Table 5. Region-of-interest-wise group activation volumes (number of voxels) and p-values associated with within- and between-group differences.
Figure 4. Region-of-interest (ROI)-wise activation volumes—older controls show statistically significant difference before and after calibration in all regions except the right IFG2 (p < 0.01, Bonferroni corrected). Patients show statistically significant difference before and after calibration in the left IFG1 (p < 0.01, Bonferroni corrected). Significant group difference in the left IFG regions before (p < 0.01, Bonferroni corrected) but not after calibration.
Blood oxygenation level-dependent amplitude increased post-calibration in controls but not in patients. Between-group differences were, however, significant only prior to calibration in two of four regions; there were no significant differences after calibration in any of the ROIs. Within-group differences from pre- to post-calibration were significant for three of four regions, only in controls (Table 6 and Figure 5).

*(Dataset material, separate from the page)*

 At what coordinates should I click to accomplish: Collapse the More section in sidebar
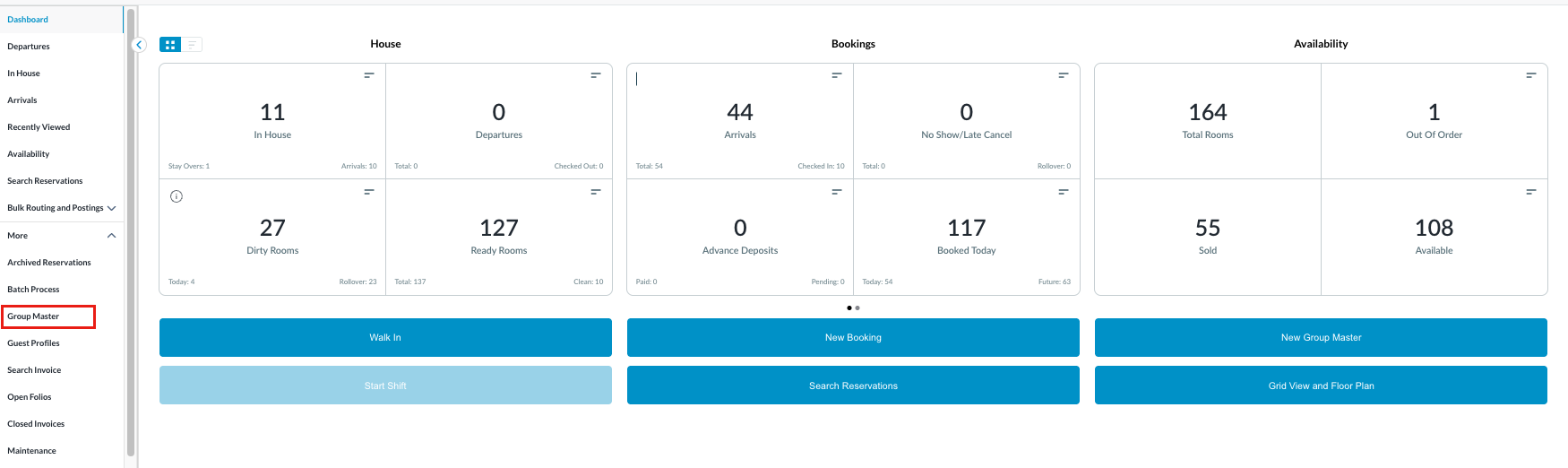(x=111, y=236)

Table 6. Region-of-interest-wise percent signal change and p-values (Bonferroni corrected) associated with within- and between-group differences.
Figure 5. Region-of-interest (ROI)-wise blood oxygenation level-dependent amplitude defined as conventional percent signal change for uncalibrated data and tSD (task) ÷ tSD (rest) (temporal SD of task divided by temporal SD of rest) for calibrated data: older controls show statistically significant difference before and after calibration in all regions except the left IFG2 (p < 0.01, Bonferroni corrected). Patients show trend toward significant difference before and after calibration in the left IFG2 (p = 0.02). Significant (p < 0.01, Bonferroni corrected) group difference in the left IFG regions before but not after calibration.

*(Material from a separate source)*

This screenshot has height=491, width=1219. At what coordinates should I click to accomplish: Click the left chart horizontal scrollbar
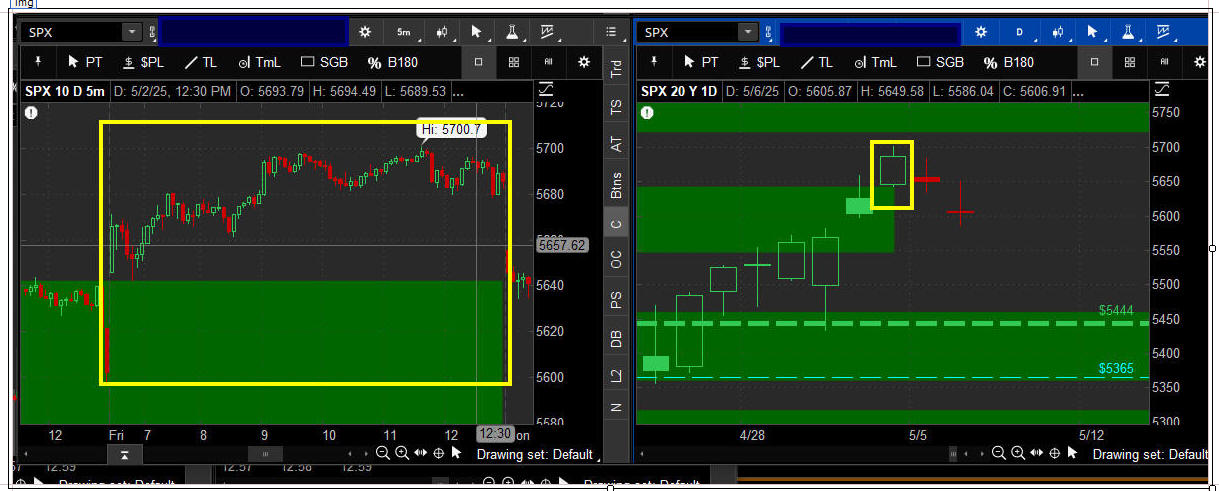point(265,454)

Exploratory Pearson correlations between ROI-wise brain measures and verbal fluency normed scores showed trend toward significance only in patients. For activation volume, prior to calibration, Pearson r = −0.56, p = 0.029 (in the right IFG1), this did not survive significance after calibration. For amplitude, prior to calibration, Pearson r = −0.54, p = 0.037 (in the right IFG1) and r = −0.56, p = 0.028 (in the right IFG2) but these did not survive significance after calibration. Note with four ROIs, a p < 0.01 would be considered statistically significant here, so p < 0.05 here is considered only a trend.

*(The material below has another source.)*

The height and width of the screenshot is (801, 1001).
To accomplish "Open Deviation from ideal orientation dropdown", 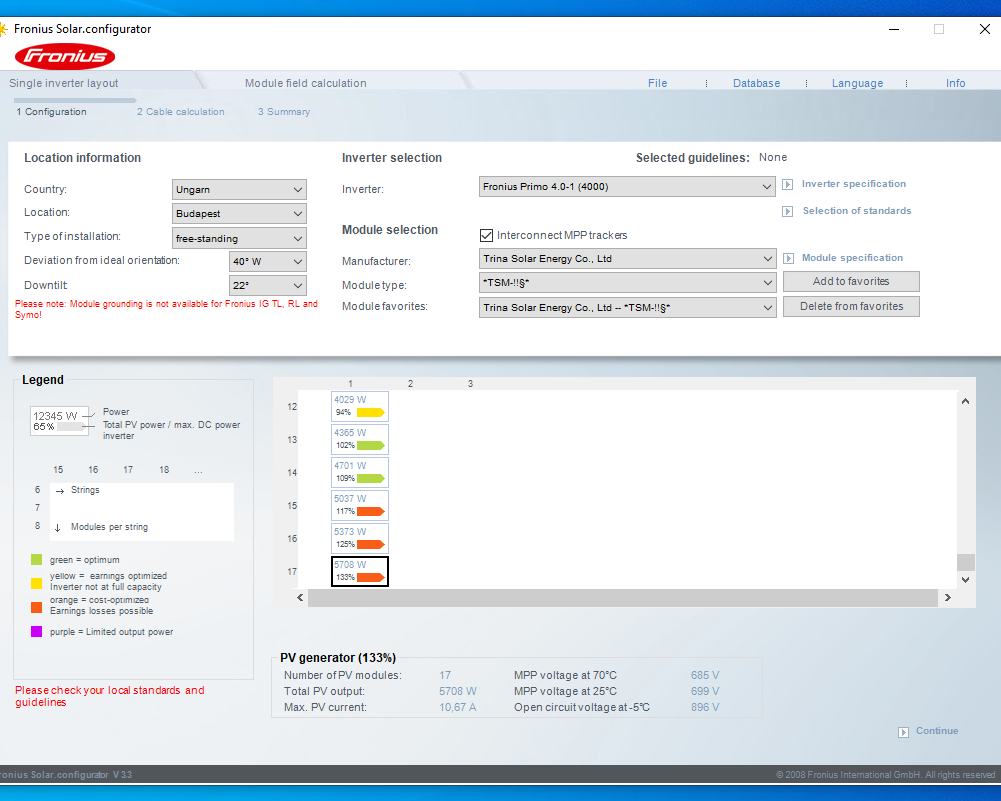I will pyautogui.click(x=267, y=261).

Task fMRI has been extensively used to map between-subject variability in healthy controls and to track post-stroke recovery (23, 25–27). However, several studies have indicated that neurovascular coupling may be compromised with aging in healthy subjects and in patient populations (4, 5, 8, 11). A common assumption routinely made in task fMRI studies is that the amplitude and delay in the hemodynamic response is quite predictable. However, studies have indicated that conventional BOLD analysis techniques may not be sensitive enough for detecting task-associated activity in stroke patients who may be susceptible to changes in neurovascular coupling following both local ischemic changes and diaschisis effects (28). There is a growing effort in the neuroimaging community to understand the effects of stroke on neurovascular coupling, and the possible implications for fMRI studies tracking stroke recovery. Our results, discussed below, however, suggest that application of the RSFA as a hemodynamic calibration factor in patient population needs more investigation before it can be routinely adopted as a hemodynamic scaling factor.
The main objective of this work was to investigate the use of a calibration parameter in the analysis of the effects of stroke on task fMRI BOLD activation. We compared results from stroke patients with a group of age-matched healthy controls before and after calibration. The calibration measure we investigated, “resting-state fluctuation amplitude (RSFA),” derived from a 10-min resting fMRI scan, may be a useful proxy for cerebrovascular reactivity, especially in patient populations, where the patient’s ability to perform a breath-hold task could confound results.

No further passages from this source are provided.